__Your objective__:
Everything in the listing beneath must be transcribed exactly.

__Data records__:

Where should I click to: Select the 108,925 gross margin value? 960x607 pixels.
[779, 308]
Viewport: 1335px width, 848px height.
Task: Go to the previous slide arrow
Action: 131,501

__Output for this exercise__:
Where should I click to: Select the 108,925 gross margin value? 960x607 pixels.
[779, 308]
Viewport: 1335px width, 848px height.
Task: Go to the previous slide arrow
Action: 131,501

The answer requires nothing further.